== What is being asked ==
Using the records below, copy out exactly the line that contains "Open the 全部节点类型 filter dropdown" and every line that follows it, up to and including the last, and no others.

== Given data ==
□ □ □ □

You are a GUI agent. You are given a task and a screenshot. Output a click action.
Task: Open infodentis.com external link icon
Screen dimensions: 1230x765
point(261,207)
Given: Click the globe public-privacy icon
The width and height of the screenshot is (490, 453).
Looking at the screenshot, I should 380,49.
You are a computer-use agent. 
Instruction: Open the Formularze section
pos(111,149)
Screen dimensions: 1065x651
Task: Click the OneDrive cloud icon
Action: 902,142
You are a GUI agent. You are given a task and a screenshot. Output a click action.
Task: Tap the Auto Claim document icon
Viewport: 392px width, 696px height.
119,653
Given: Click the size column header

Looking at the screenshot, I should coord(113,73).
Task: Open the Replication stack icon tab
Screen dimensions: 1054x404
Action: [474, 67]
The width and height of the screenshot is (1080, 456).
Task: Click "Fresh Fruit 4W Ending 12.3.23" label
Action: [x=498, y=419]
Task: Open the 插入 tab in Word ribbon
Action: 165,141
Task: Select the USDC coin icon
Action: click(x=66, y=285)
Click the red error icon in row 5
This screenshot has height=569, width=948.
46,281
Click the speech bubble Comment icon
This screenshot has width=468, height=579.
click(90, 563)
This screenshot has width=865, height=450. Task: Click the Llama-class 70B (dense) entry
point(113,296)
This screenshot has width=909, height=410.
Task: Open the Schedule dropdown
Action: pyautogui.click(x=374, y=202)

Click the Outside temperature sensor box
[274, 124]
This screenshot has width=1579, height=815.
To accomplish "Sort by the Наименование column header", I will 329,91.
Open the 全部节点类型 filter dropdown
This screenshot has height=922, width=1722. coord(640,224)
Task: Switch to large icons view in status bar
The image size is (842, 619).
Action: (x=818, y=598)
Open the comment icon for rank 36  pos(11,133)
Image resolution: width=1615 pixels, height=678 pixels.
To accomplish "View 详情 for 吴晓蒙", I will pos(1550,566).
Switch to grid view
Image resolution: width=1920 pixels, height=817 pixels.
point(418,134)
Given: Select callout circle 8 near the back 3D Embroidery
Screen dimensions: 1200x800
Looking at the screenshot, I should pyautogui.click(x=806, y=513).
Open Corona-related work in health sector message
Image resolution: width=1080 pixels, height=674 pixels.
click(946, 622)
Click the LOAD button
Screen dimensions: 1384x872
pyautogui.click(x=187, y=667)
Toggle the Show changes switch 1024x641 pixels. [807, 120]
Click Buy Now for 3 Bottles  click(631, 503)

□ □ □ □

== Your response ==
Open the 全部节点类型 filter dropdown
This screenshot has height=922, width=1722. coord(640,224)
Task: Switch to large icons view in status bar
The image size is (842, 619).
Action: (x=818, y=598)
Open the comment icon for rank 36  pos(11,133)
Image resolution: width=1615 pixels, height=678 pixels.
To accomplish "View 详情 for 吴晓蒙", I will pos(1550,566).
Switch to grid view
Image resolution: width=1920 pixels, height=817 pixels.
point(418,134)
Given: Select callout circle 8 near the back 3D Embroidery
Screen dimensions: 1200x800
Looking at the screenshot, I should pyautogui.click(x=806, y=513).
Open Corona-related work in health sector message
Image resolution: width=1080 pixels, height=674 pixels.
click(946, 622)
Click the LOAD button
Screen dimensions: 1384x872
pyautogui.click(x=187, y=667)
Toggle the Show changes switch 1024x641 pixels. [807, 120]
Click Buy Now for 3 Bottles  click(631, 503)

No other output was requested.